■ GIVEN TASK ■
Retype the passage on electrospun nanofiber fabrication word for word, from its first sentence to its last.

── SUPPLIED PASSAGE ──

The morphologies of the electrospun nanofibers were investigated using a field-emission scanning electron microscope (FE-SEM) (JSM-6700F, Jeol). The carbonized microstructures were investigated using Raman spectroscopy (Ar laser, wavelength: 514 nm, T64000, HORIBA), wide-angle x-ray diffraction (WAXD) (wavelength: 0.154 nm, GADDS, Bruker), and high-resolution transmission electron microscopy (HR-TEM, JEM-3000F). The porous structure of double-tubular CNFs was evaluated using the Brunauer–Emmett–Teller (BET, Micromeritics ASAP2420) test.

3. Results and discussion

3.1. Fabrication of tetra-layered nanofibers

There are many parameters to be considered for the successful design of a multi-layered coaxial electrospinning system, such as material compositions of two or more solutions, sufficient applied voltage, optimal flow rates of each solution, and coaxial nozzle shape. PAN/DMF and SAN/DMF were chosen as the material compositions due to their mutual compatibility and immiscibility; additionally, these solutions have been used successfully to manufacture bi- and tri-layered nanofibers via coaxial electrospinning [20, 26]. The applied voltage was empirically determined as the lowest value that can form uniform, multi-layered nanofibers. The flow rates were determined by considering the coaxial electrospinning mechanism; i.e., the outer solution requires a higher flow rate than the inner solution because the inner fluid is produced within the nanofiber by the viscous dragging of the outer solution [26]. The quadruple coaxial nozzle system was empirically designed using a core-cut nozzle concept (see figure 1 for detailed description of the nozzle). The end of the inner nozzle was retracted inside the adjacent outer nozzle, which was proven effective for reducing the jet instability and forming the core/shell structure due to sufficient transfer of the shear dragging force to the inner solution [36].

───
── MATERIAL SUPPLIED ──

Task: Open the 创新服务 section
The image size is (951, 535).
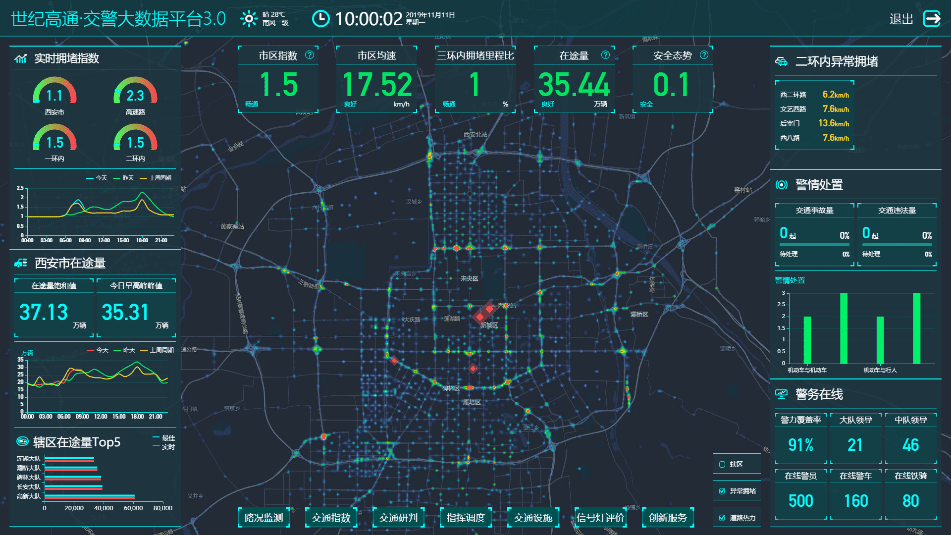Action: pos(667,517)
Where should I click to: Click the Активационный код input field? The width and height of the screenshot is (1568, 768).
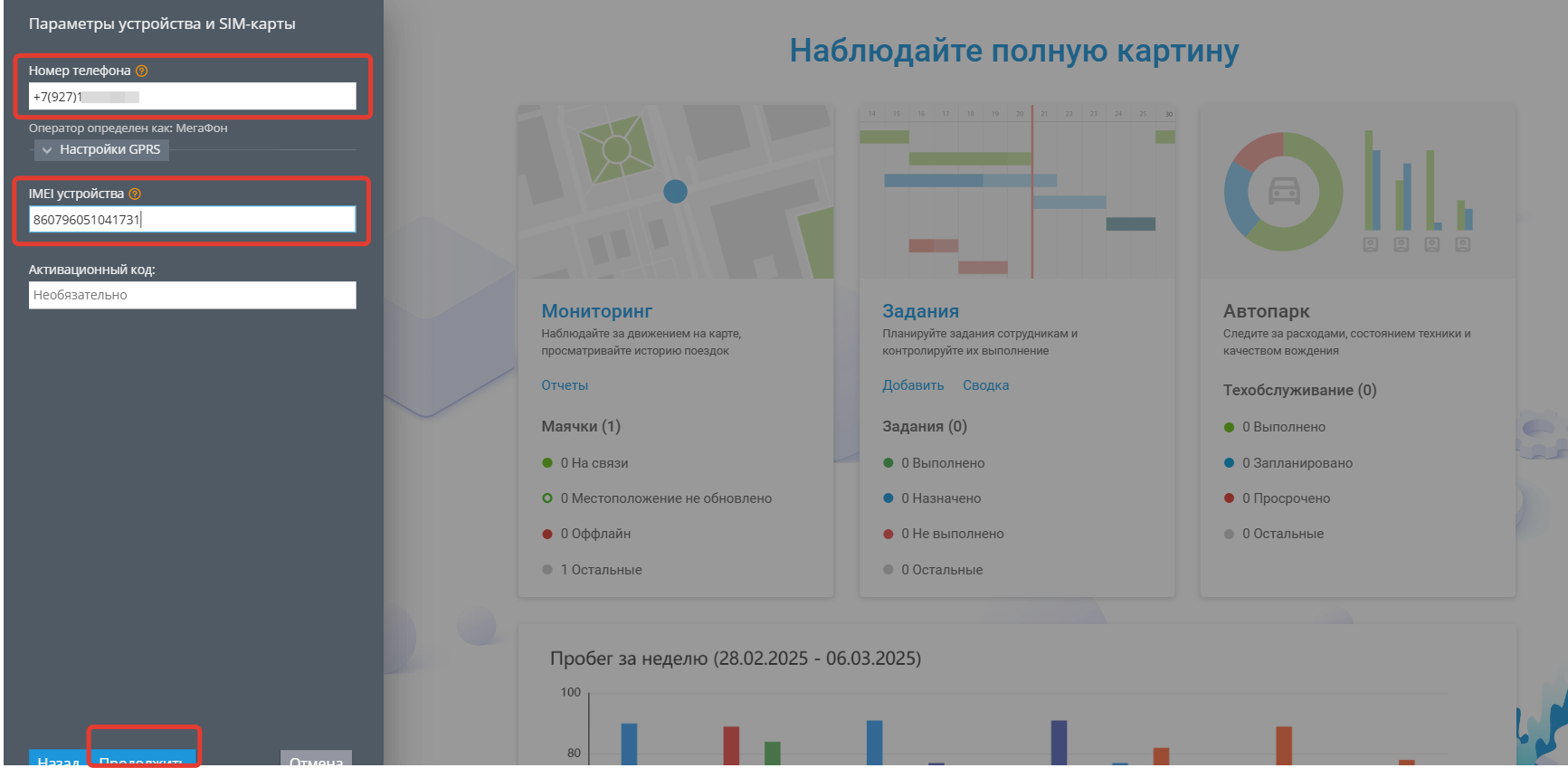coord(192,295)
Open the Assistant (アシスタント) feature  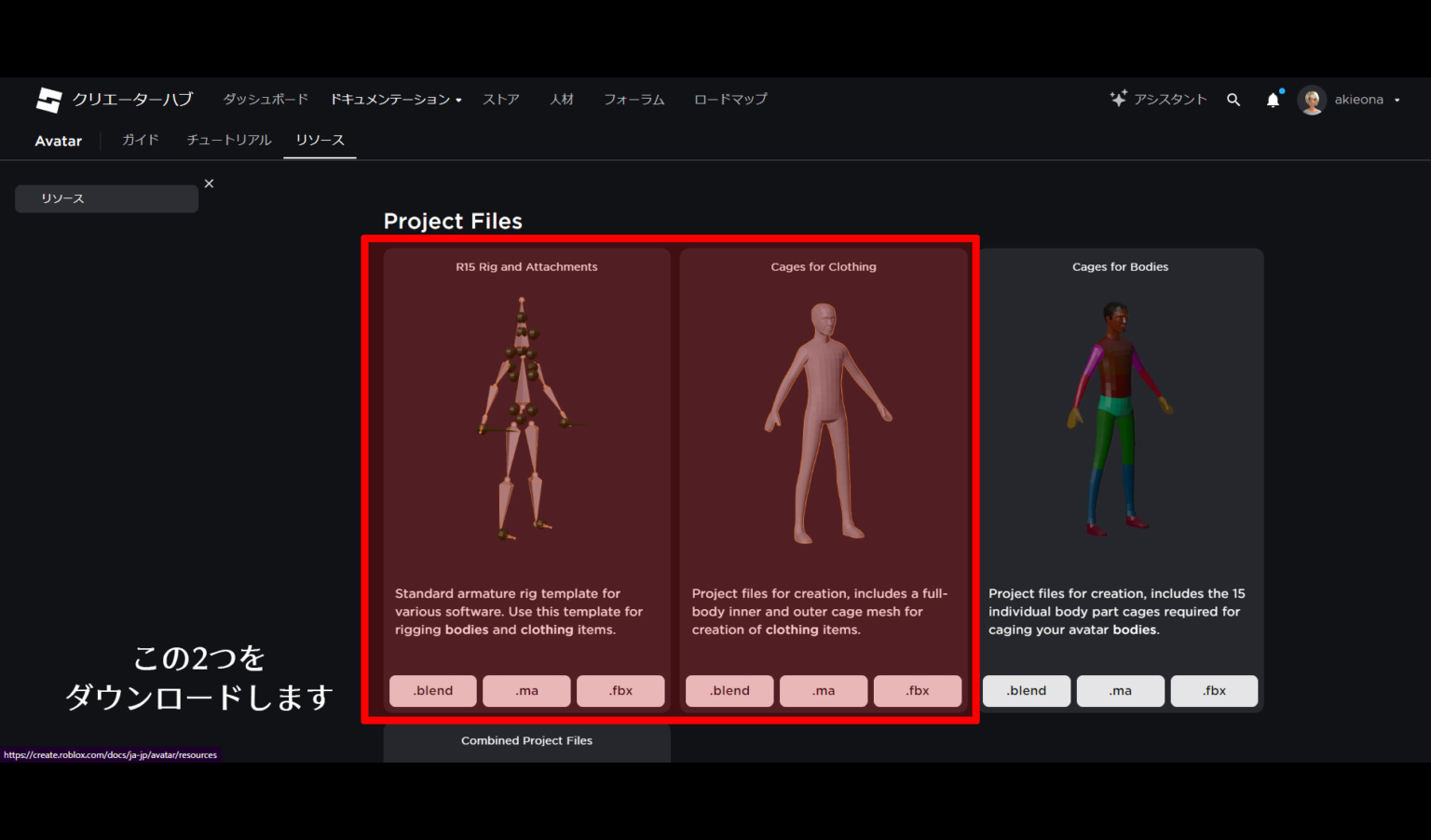point(1158,99)
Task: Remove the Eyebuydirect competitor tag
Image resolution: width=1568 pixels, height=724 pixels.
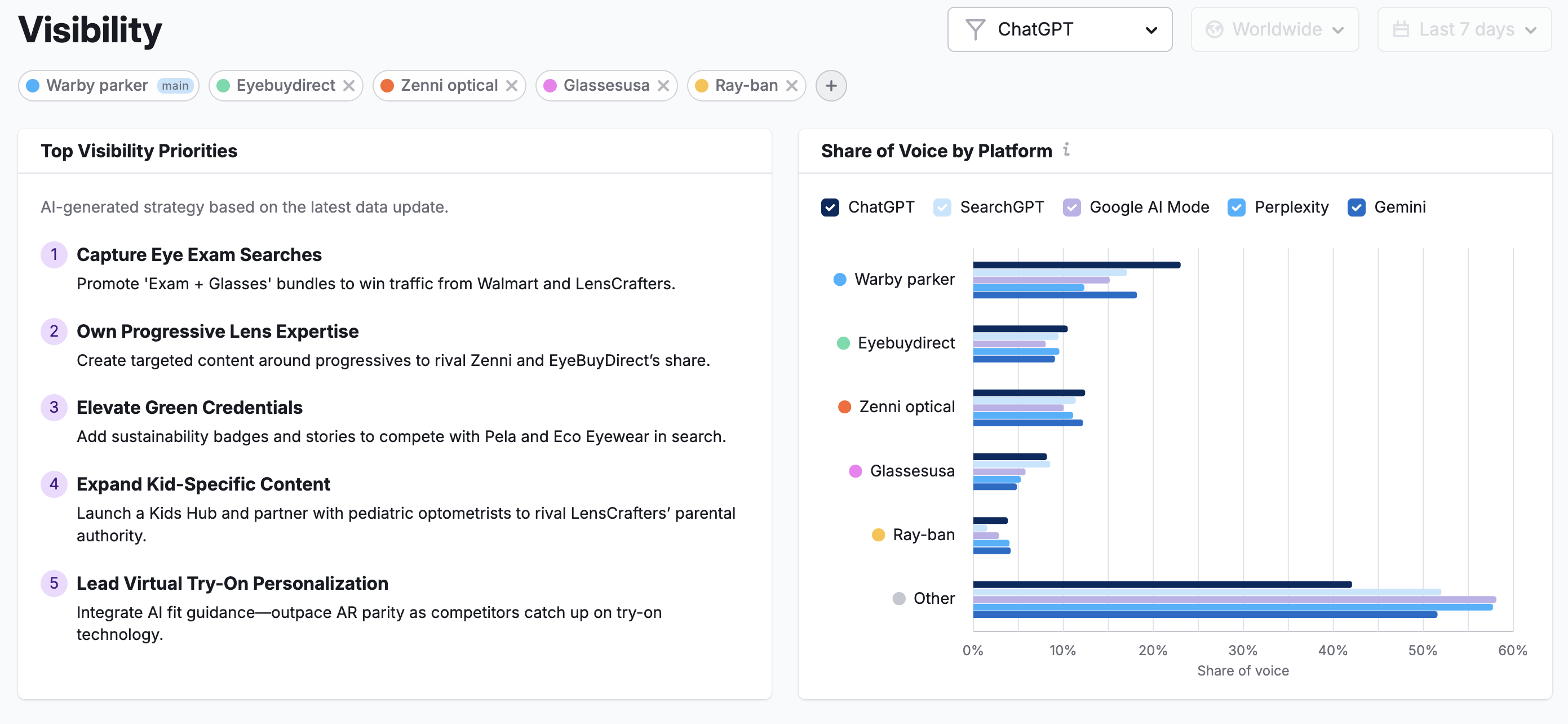Action: (x=349, y=85)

───

■ SOLVED PROBLEM ■
The morphologies of the electrospun nanofibers were investigated using a field-emission scanning electron microscope (FE-SEM) (JSM-6700F, Jeol). The carbonized microstructures were investigated using Raman spectroscopy (Ar laser, wavelength: 514 nm, T64000, HORIBA), wide-angle x-ray diffraction (WAXD) (wavelength: 0.154 nm, GADDS, Bruker), and high-resolution transmission electron microscopy (HR-TEM, JEM-3000F). The porous structure of double-tubular CNFs was evaluated using the Brunauer–Emmett–Teller (BET, Micromeritics ASAP2420) test.

3. Results and discussion

3.1. Fabrication of tetra-layered nanofibers

There are many parameters to be considered for the successful design of a multi-layered coaxial electrospinning system, such as material compositions of two or more solutions, sufficient applied voltage, optimal flow rates of each solution, and coaxial nozzle shape. PAN/DMF and SAN/DMF were chosen as the material compositions due to their mutual compatibility and immiscibility; additionally, these solutions have been used successfully to manufacture bi- and tri-layered nanofibers via coaxial electrospinning [20, 26]. The applied voltage was empirically determined as the lowest value that can form uniform, multi-layered nanofibers. The flow rates were determined by considering the coaxial electrospinning mechanism; i.e., the outer solution requires a higher flow rate than the inner solution because the inner fluid is produced within the nanofiber by the viscous dragging of the outer solution [26]. The quadruple coaxial nozzle system was empirically designed using a core-cut nozzle concept (see figure 1 for detailed description of the nozzle). The end of the inner nozzle was retracted inside the adjacent outer nozzle, which was proven effective for reducing the jet instability and forming the core/shell structure due to sufficient transfer of the shear dragging force to the inner solution [36].